* [TASK REQUIREMENTS]:
(1) From "Yarrow House" to "continued to live.", copy the Future Conditional excerpt again, substituting "Mother" for every "Mom".
(2) Name every plant mentioned in the Future Conditional excerpt.

* [SOURCE EXCERPT]:
-- START --

Yarrow House

Future Conditional

On the day my 93-year-old mother fell and broke her hip and needed a hip replacement, I began to anticipate losing her — statistically a broken hip is a death sentence for the elderly. Although I didn’t know the exact trajectory, I could see the eventual end of her life, likely within the year. But as for when any one particular life will draw to a conclusion, prediction is at best speculation. A year passed, and Mom continued to live.

The need to pin down the future, wanting to know what’s coming, what will happen, how long it will take, is probably hard-wired into our drive for survival. And not just about life and death. Take the weather, for example. Until the mid-1800s, weather foretelling depended on arthritic joints and the memories of the elderly. Accurate weather forecasting became possible only with the invention of the telegraph in 1837. Before that, the fastest that weather information could travel was by hard-ridden horse, maybe 20 miles in a day. Even the mail carried by Pony Express riders took ten days to go from Sacramento to St. Joseph, on the Missouri River—far too slow to keep up with weather changes coming from the west. The transcontinental telegraph wires with their weather reports from distant places finally allowed meteorological patterns to become evident.

For millennia being able to predict the weather placed successful foretellers with water dowsers and witches, giving them an authority they might or might not deserve. Now, though, anyone with a computer can anticipate the weather real-time. I don’t need to be a witch to guess how the day’s weather will develop. If I want to go work in the yard, I can check the radar online. Are those rain clouds moving toward Seattle? Guess I’d better get out and do some weeding before they arrive. The mystery of weather foretelling has become the science of weather forecasting.

My hillside backyard has a view across Rainier Valley to Beacon Hill and even to a bit of downtown Seattle. I often lounge at the bottom of the yard on warm summer afternoons, watching chickadees flit from bush to bush, being buzzed by an occasional hummingbird, listening to the breeze ruffle through the cherry tree. I plot new arrangements of plants—maybe a cluster of chartreuse Heuchera in front of that dark-green fern? And what about planting some more lilies for their fragrance? I sit under the apple tree and pretend I’m in an orchard glade and not in the middle of a noisy city.

-- END --

* [STORED DATA]:
-- START --

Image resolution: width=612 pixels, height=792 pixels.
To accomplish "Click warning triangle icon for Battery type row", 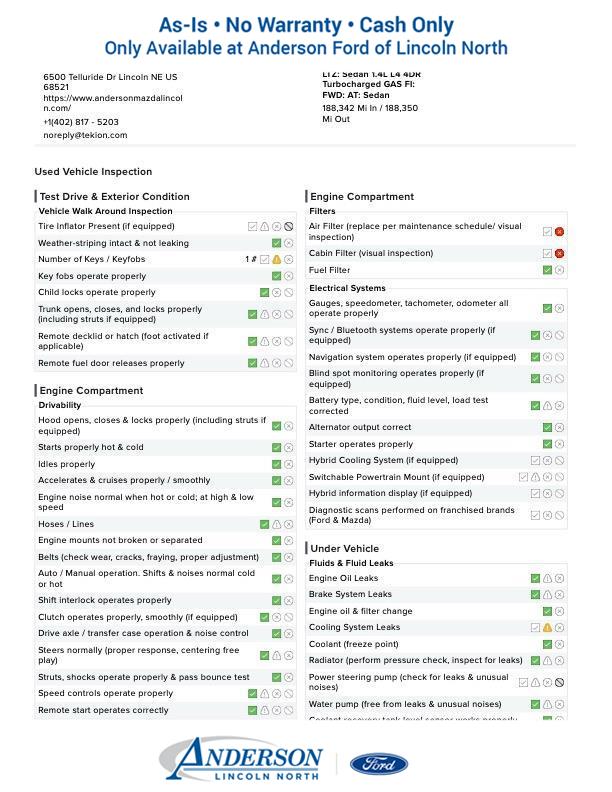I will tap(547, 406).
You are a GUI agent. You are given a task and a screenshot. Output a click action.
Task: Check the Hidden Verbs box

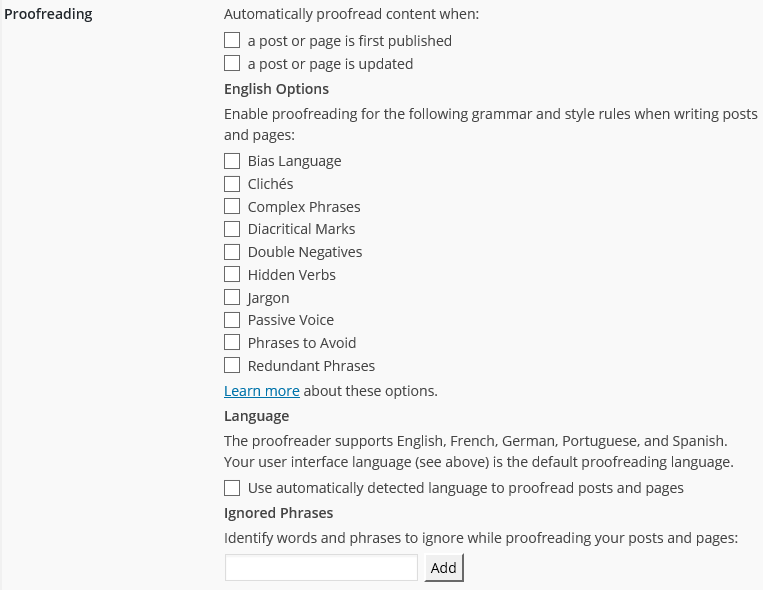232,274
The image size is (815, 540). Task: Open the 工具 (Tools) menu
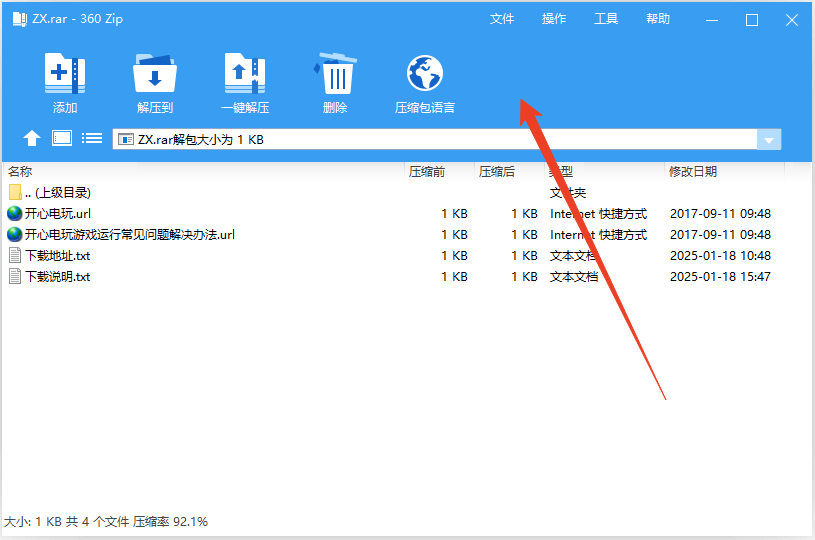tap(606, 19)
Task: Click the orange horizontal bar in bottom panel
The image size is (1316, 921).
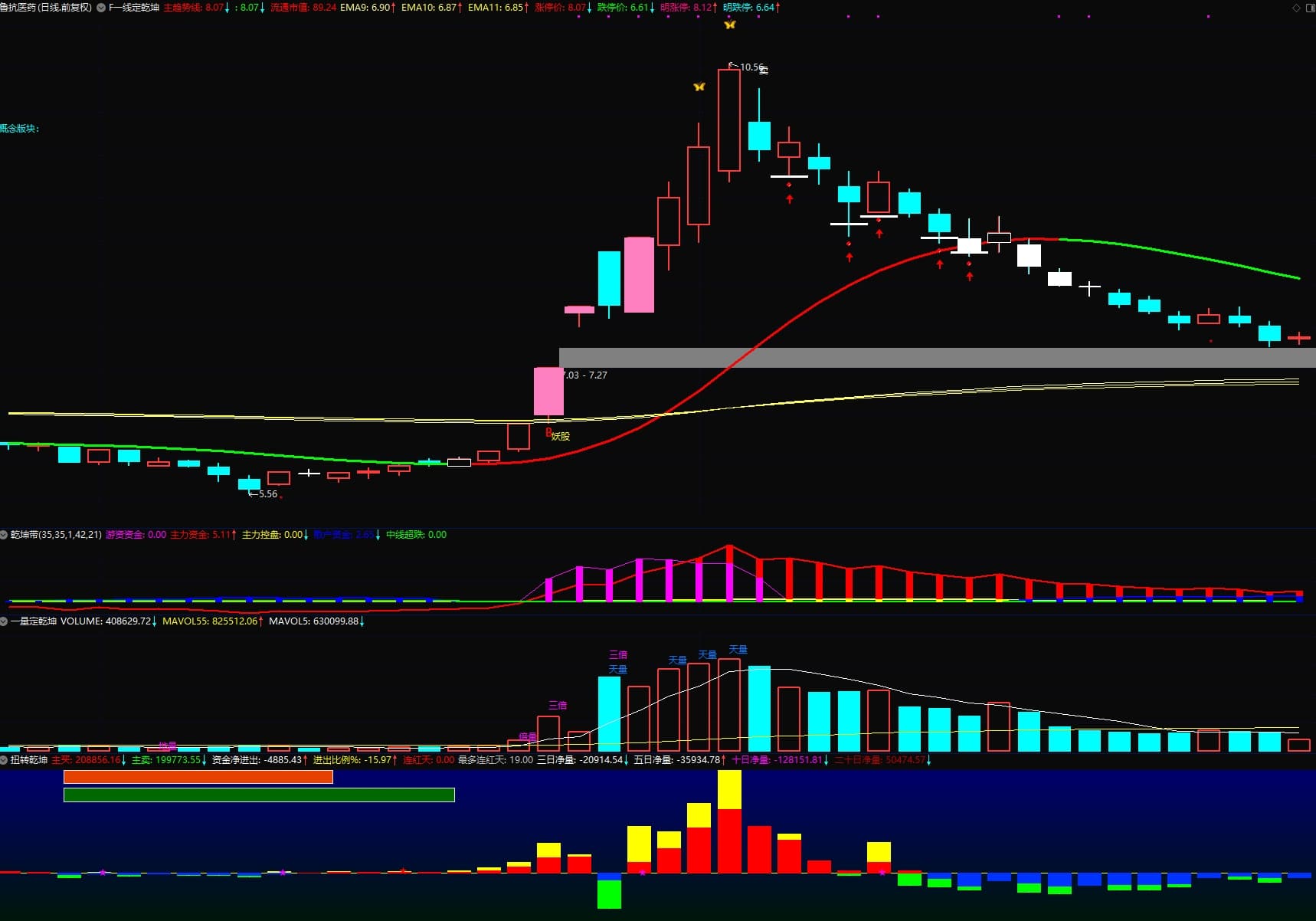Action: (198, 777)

-- END --
-- START --

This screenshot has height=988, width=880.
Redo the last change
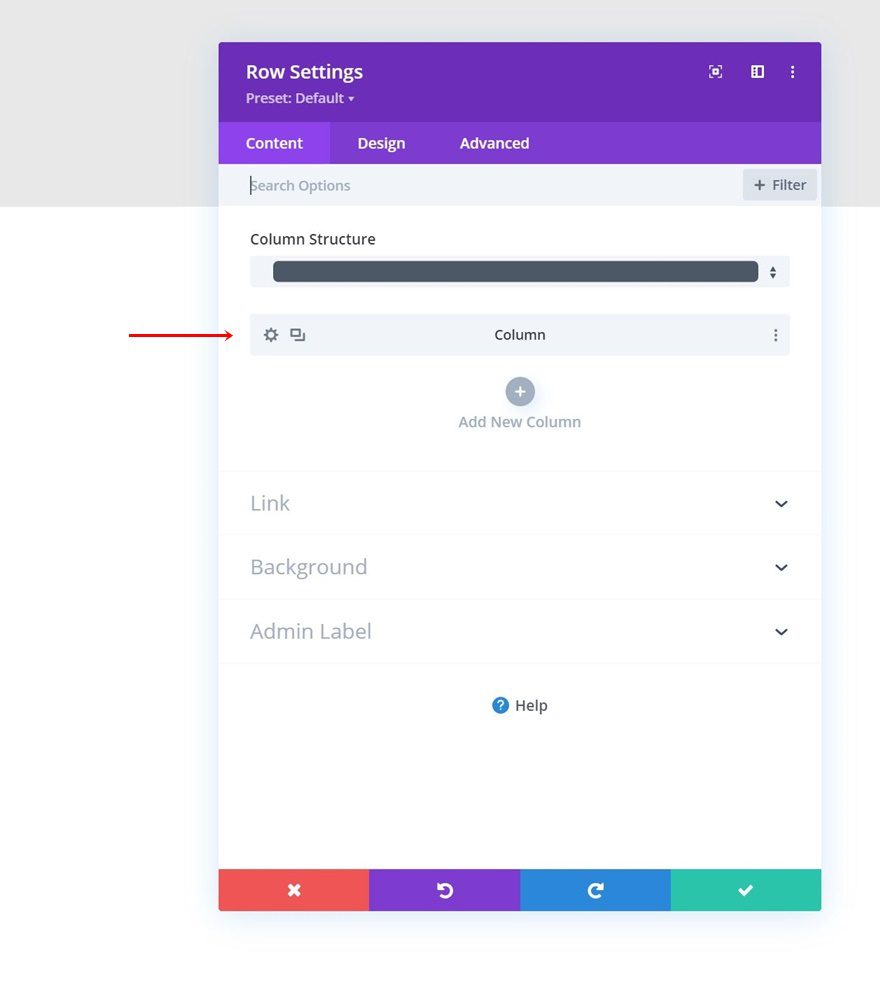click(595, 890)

-- END --

* [OUTPUTS FOR THE TASKS]:
(1)
Yarrow House

Future Conditional

On the day my 93-year-old mother fell and broke her hip and needed a hip replacement, I began to anticipate losing her — statistically a broken hip is a death sentence for the elderly. Although I didn’t know the exact trajectory, I could see the eventual end of her life, likely within the year. But as for when any one particular life will draw to a conclusion, prediction is at best speculation. A year passed, and Mother continued to live.

(2) Heuchera, fern, lilies, cherry tree, apple tree